Nous sommes dans le cas d’expérimentations, il ne s’agira donc pas d’une convention qui s’adresse à tout le monde”, explique le Président des Généralistes de la CSMF. “Ces expérimentations ne verront le jour qu’avec des volontaires”.

Mais, ajoute-il, monter des expérimentations demande du temps et une expertise, dont les médecins de terrain disposent rarement. “Nous avons besoins d’être accompagnés, tant pour écrire nos projets, puis les mettre en œuvre et les évaluer”. L’évaluation est en effet un élément majeur du dispositif, car elle permet de stopper un dispositif qui ne donne pas satisfaction ou, dans le cas contraire, de le sélectionner pour l’inclure dans la convention médicale qui pourrait prendre la forme d’une option conventionnelle.
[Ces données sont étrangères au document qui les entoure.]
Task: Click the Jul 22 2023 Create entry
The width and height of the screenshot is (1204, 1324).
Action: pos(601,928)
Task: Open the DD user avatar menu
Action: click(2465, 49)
Luc Duquesnel le constate, les changements qui sont en train de s’opérer dans l’organisation des soins de premier recours, n’ont pas d’équivalent sur les 30 années écoulées. “Le gouvernement veut aller dans ce sens-là, et l’on peut se demander s’il aura les moyens d’investir”. Pour l’instant, le fonds pour l’innovation créé par l’article 51 est doté de 30 millions d’euros. C’est assez peu. Le généraliste de Mayenne sait qu’il y a parfois loin de la théorie à la pratique, surtout en matière de démarche qualité ou de prévention, autant de cheminements qui ne donnent pas de résultats immédiats. Mais il y croit. “Ce constat ne doit pas être un frein pour ne pas s’investir”, se rassure-t-il.